Ms. Hagevig asked whether or not he favored limited entry. Mr. Lemon said no, he thought the market place should determine how many vehicles or cab companies could survive on the street. He had seen it tried in other places and when tested in court it lost.

Andrew Beattie, 326 4th Street, testified that he agreed with having a place of business as described and that there should be a minimum amount of cars. He did not agree with limiting because the market here goes up and down and there is a different seasonal demand on their service. He stressed that this town does demand a good service and right now it was being heavily challenged and he suggested doing what ever could be done to simplify ordinances. As far as shuttles and taxis, that would be a challenge because there are not enough people here year round to support both. In the summer there is more than enough people to support more than we have, but then they all go away. Since the drivers are all self employed, they are paying up to 40% of their gross income back into their selves. Technically, every driver has to make $90-100 to break even. As far as the disabled, he said he does his best. He did not have a lift, but he was usually able to spend the extra time to help them. To get a fully accessible van would work if the city and maybe the companies got together with federal assistance. He understood that for some seriously harsh paperwork, it was possible to get two vans from the federal government. They would let you run them and give you a quarter million dollars to do it. If you fail in two years, so what, as long as you tried. In the summertime, any tour driver can tell you how many tours they have done with a wheelchair because that person could not get on the bus or they were told when they got here there would be vehicles for them. They get here and there is not one tour company here to take care of them. In the last couple years he has seen a few vehicles showing up that do have this capability and Princess Line was one of them. On demand, every day of the year, was something that would have to be looked into after the playing field is made even. He said if there was a definition and a requirement to meet a certain standard, then a lot of headaches would be relieved.

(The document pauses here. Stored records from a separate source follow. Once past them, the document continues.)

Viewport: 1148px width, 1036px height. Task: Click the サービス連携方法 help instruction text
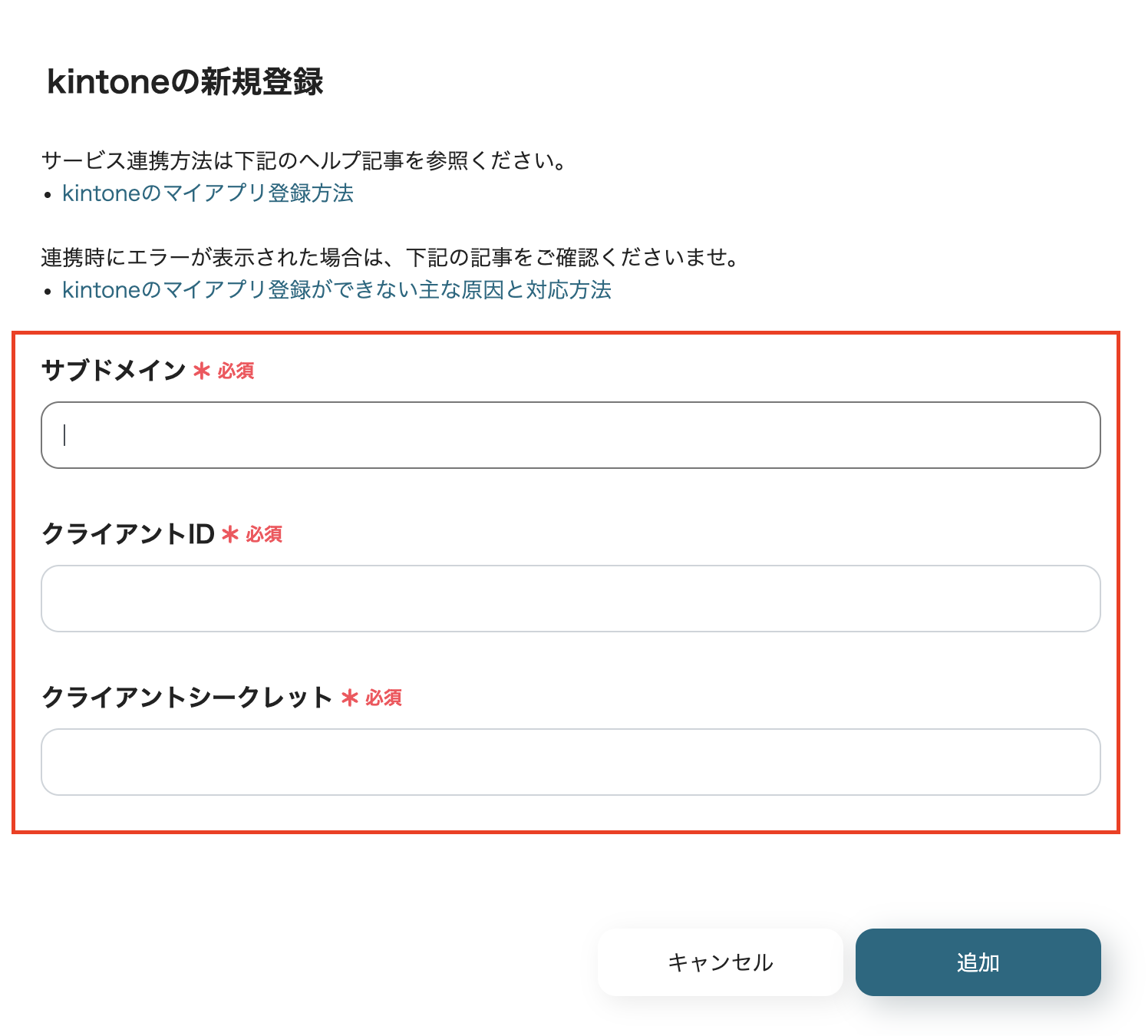[x=304, y=161]
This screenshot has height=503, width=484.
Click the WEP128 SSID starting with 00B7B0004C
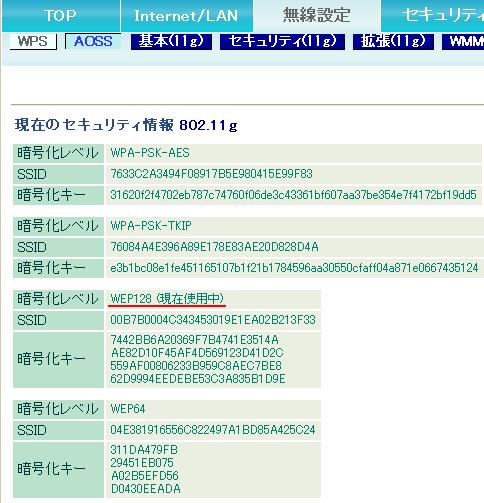[213, 320]
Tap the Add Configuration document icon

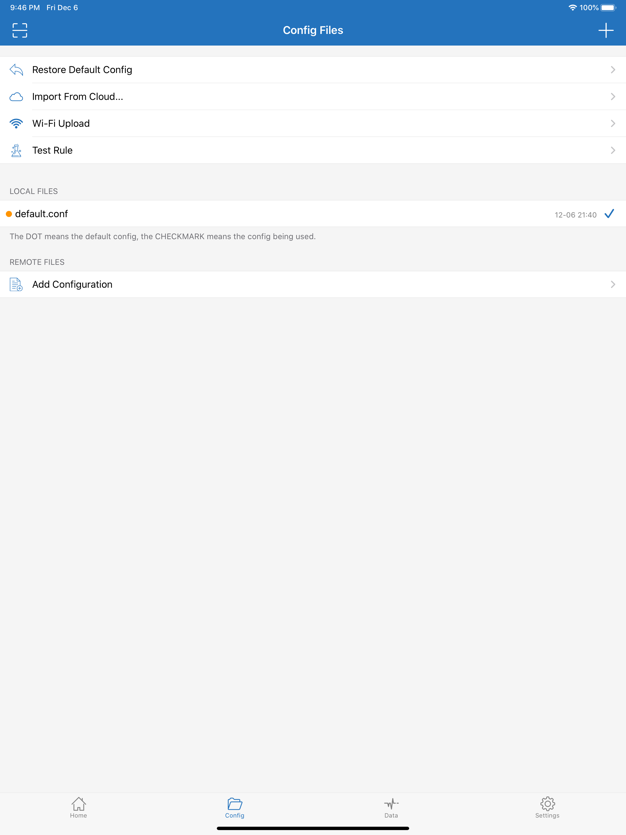coord(15,284)
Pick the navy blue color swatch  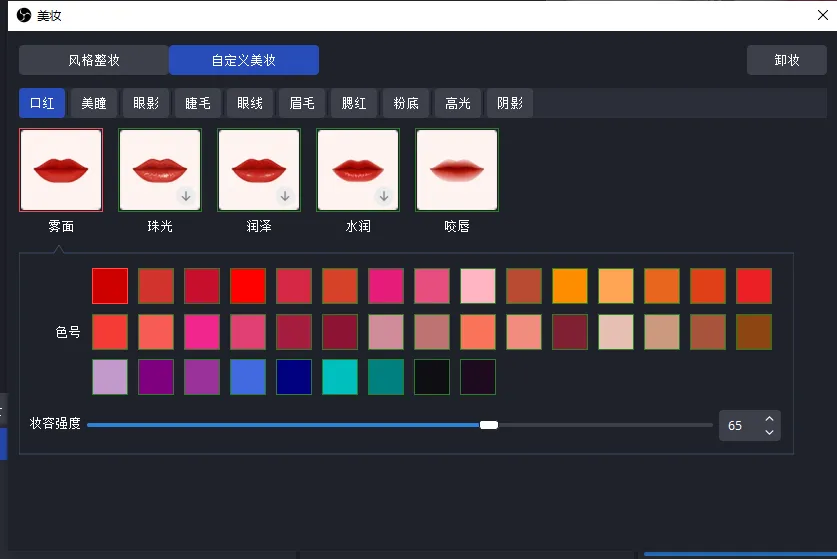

Mr. Perkins referred to Mr. Rich’s proposed language suggestions and he asked if he agreed with a minimum of 10 cars on the certificate at all times, and a minimum of six cars on the road daily for at least 300 days a year. Mr. Beattie agreed with the number and did not feel that would be too many. He said there would be days when that would kill and there should be a realistic minimum set, but if three companies make it through, that would be a minimum of 30 cabs. If the night had to be 60% of that, then it would make 18. Some nights that would be more than enough and other nights it would increase the wait time, but it was a start in the right direction.

Ms. Hagevig asked if he agreed with a maximum of seven passenger seats per taxi. Mr. Beattie said yes, there must be a definition of a taxi. Since 500,000 people show up during the summer, we are being described as a big city. We cannot exactly have that sort of industry happening here in the wintertime. The cabs are needed just as much in the summer, which is why you see then on the road and don’t want to limit the entry. On the other side of the coin, you don’t want it to all disappear. Some who live here do want some to disappear because we know the reality of winter but the real side of this is service and the definition of taxi should have some thing to describe it between a shuttle. Taxis can do a shared load only if the client who has put us into service first agrees to it. To allow someone to come in an try to define themselves as something other than a taxi, yet they do what a taxi does, not only crowds the system but will eventually cause the taxi to fade away. This town has the demographics and the topography and the weather that asks for our service.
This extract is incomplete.